• _About this exercise_:
Go through the entries below line by line and tally those holding "agent"; write only the tally.

[Source data]
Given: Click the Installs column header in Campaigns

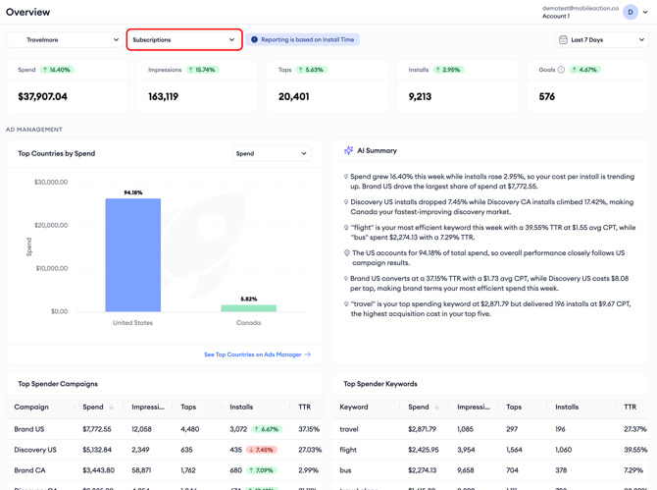Looking at the screenshot, I should tap(241, 407).
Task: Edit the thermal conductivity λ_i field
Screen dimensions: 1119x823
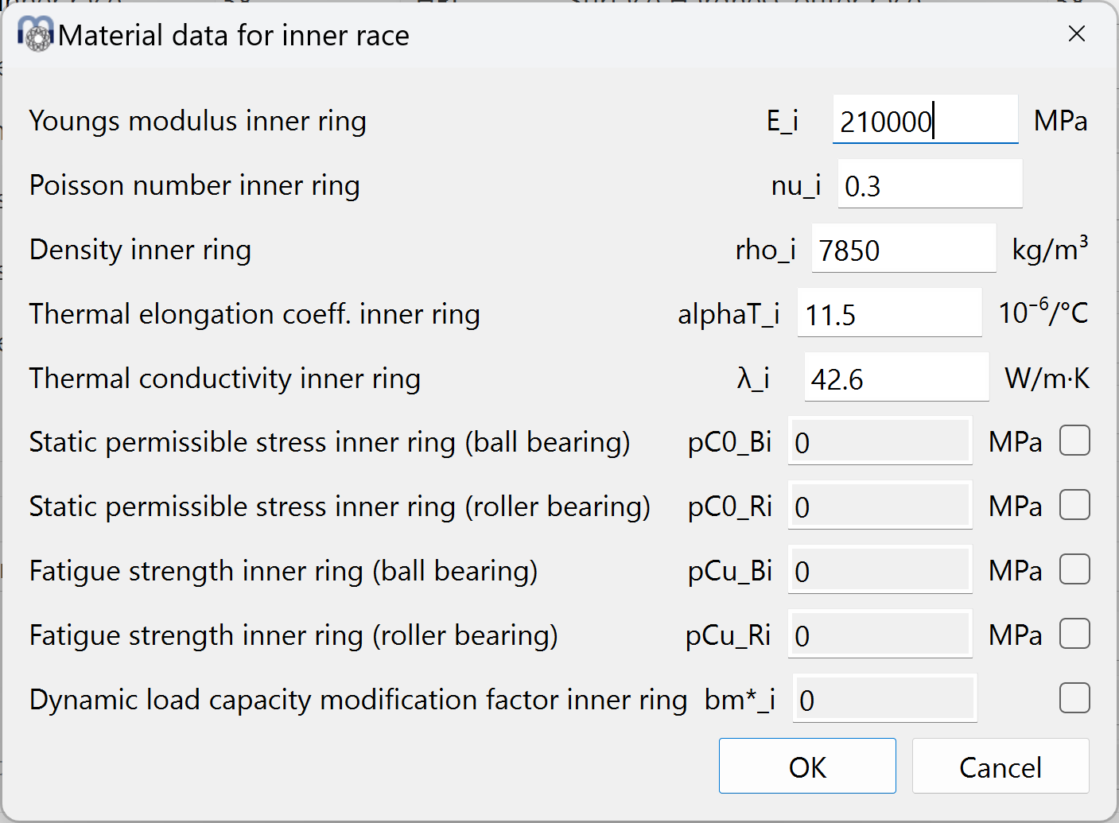Action: (896, 378)
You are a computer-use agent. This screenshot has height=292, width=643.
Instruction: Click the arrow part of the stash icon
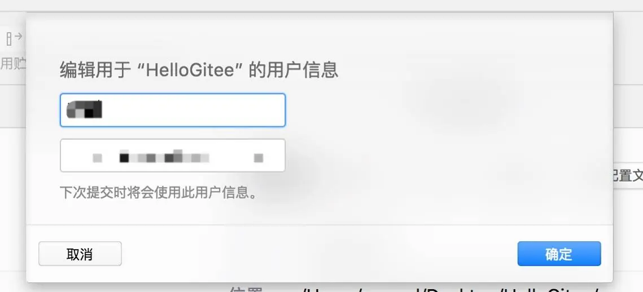click(x=19, y=36)
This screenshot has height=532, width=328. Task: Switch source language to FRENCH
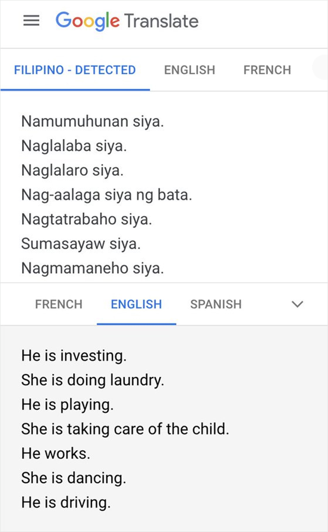click(x=267, y=69)
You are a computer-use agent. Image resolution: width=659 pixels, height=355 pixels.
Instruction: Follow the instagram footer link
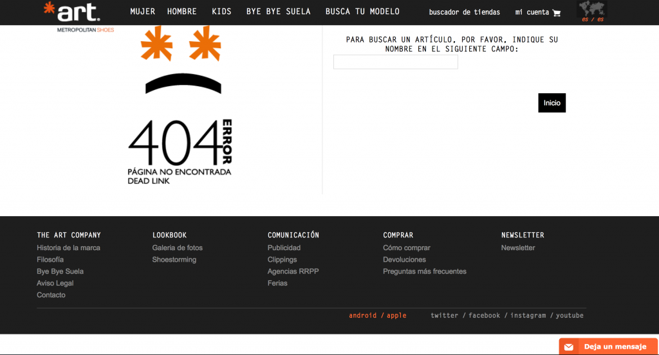point(528,316)
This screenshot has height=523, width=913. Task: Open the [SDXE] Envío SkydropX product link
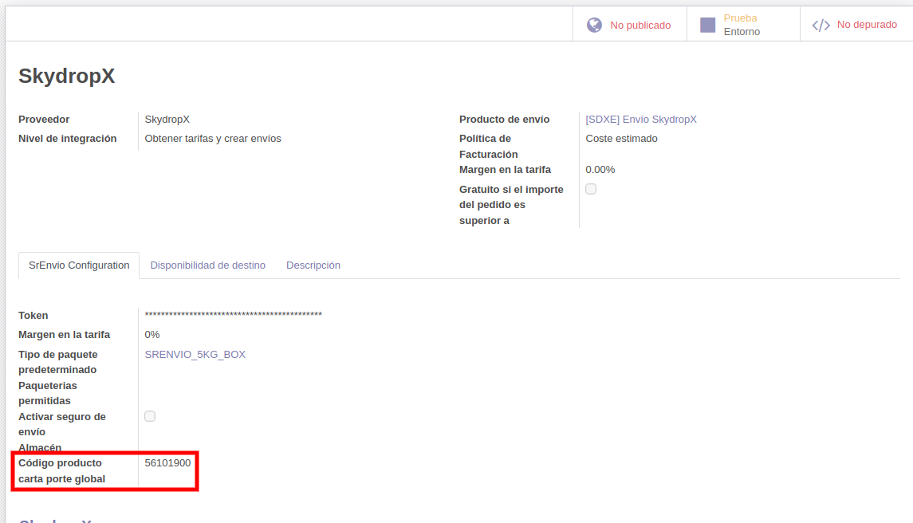pyautogui.click(x=639, y=118)
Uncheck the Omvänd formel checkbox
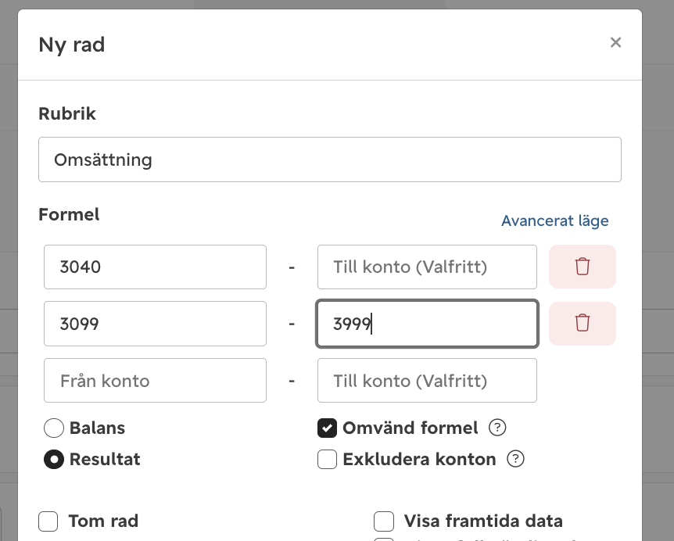674x541 pixels. [x=327, y=428]

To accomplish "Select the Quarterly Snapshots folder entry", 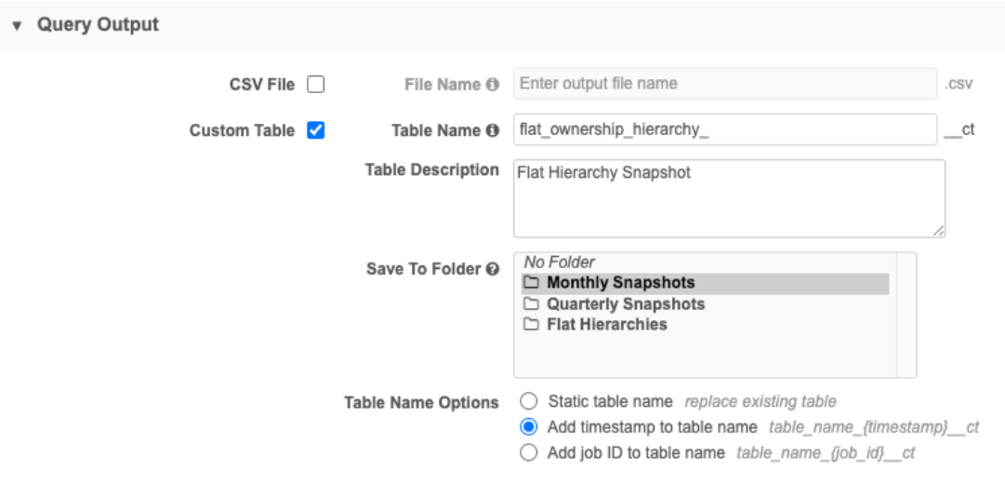I will point(625,304).
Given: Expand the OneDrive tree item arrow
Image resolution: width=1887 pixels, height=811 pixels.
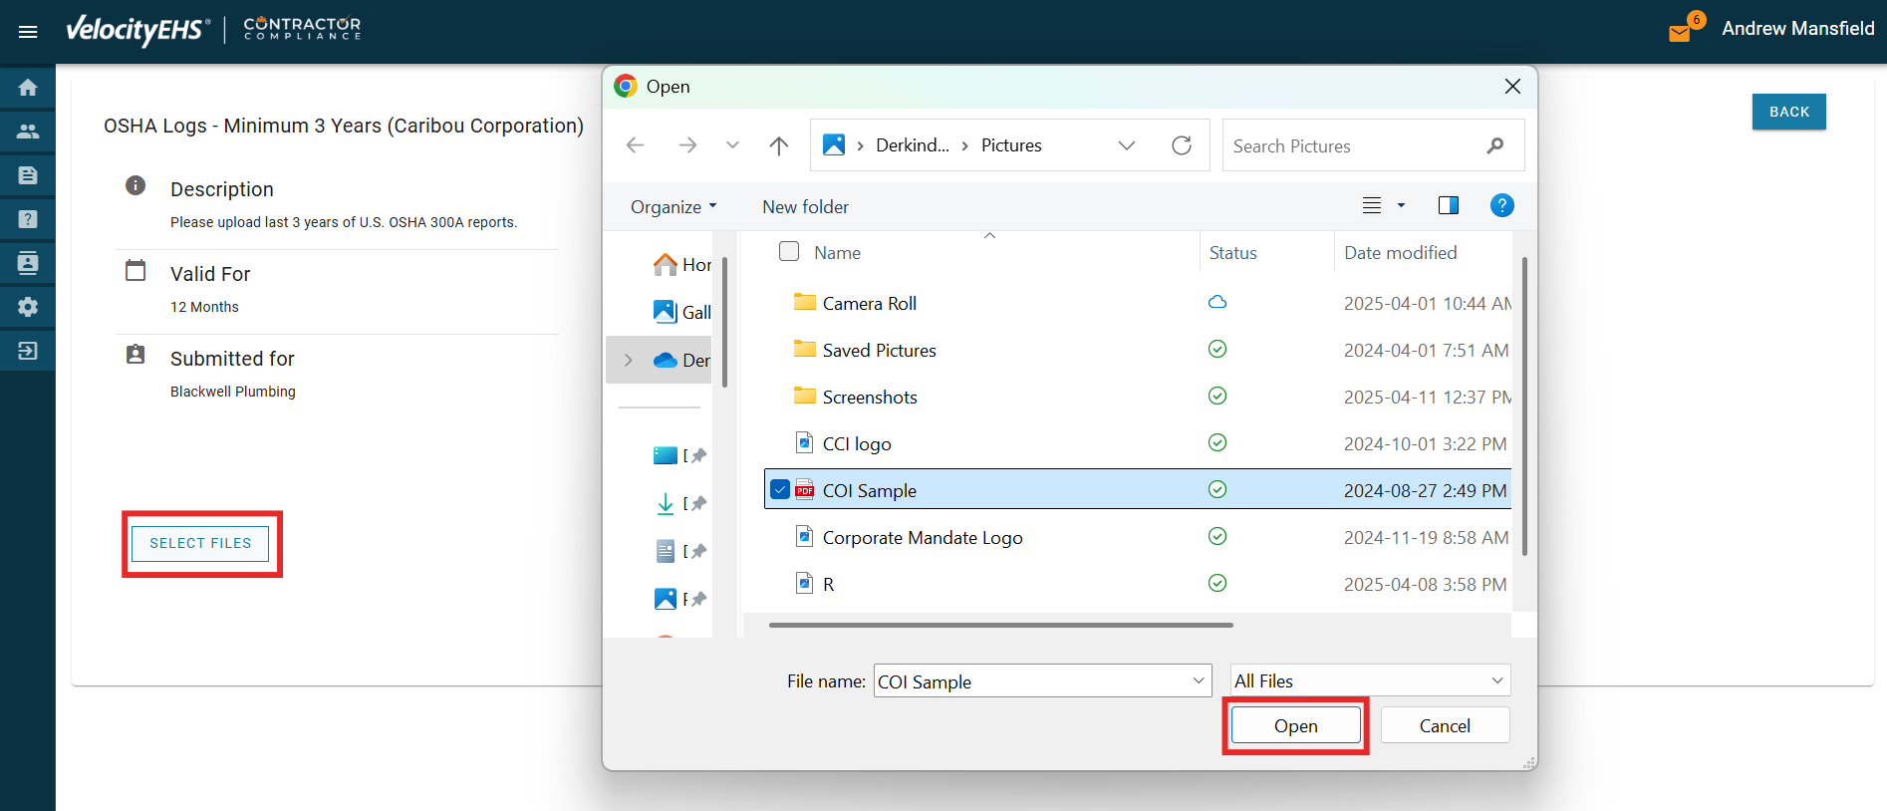Looking at the screenshot, I should pyautogui.click(x=628, y=361).
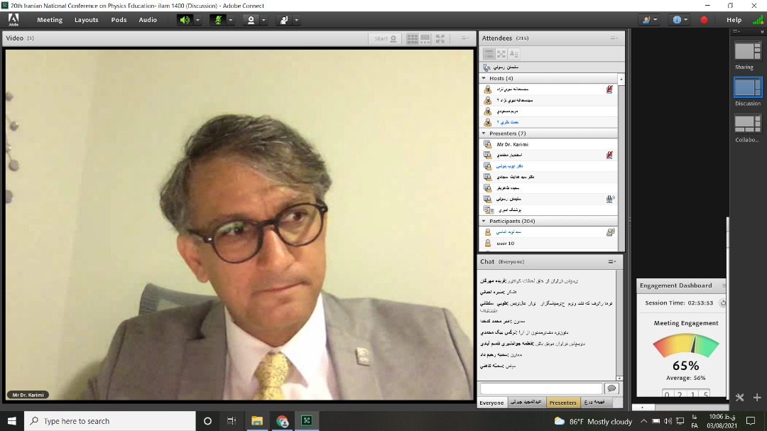Click the red recording indicator

[x=704, y=20]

• _Your response_:
2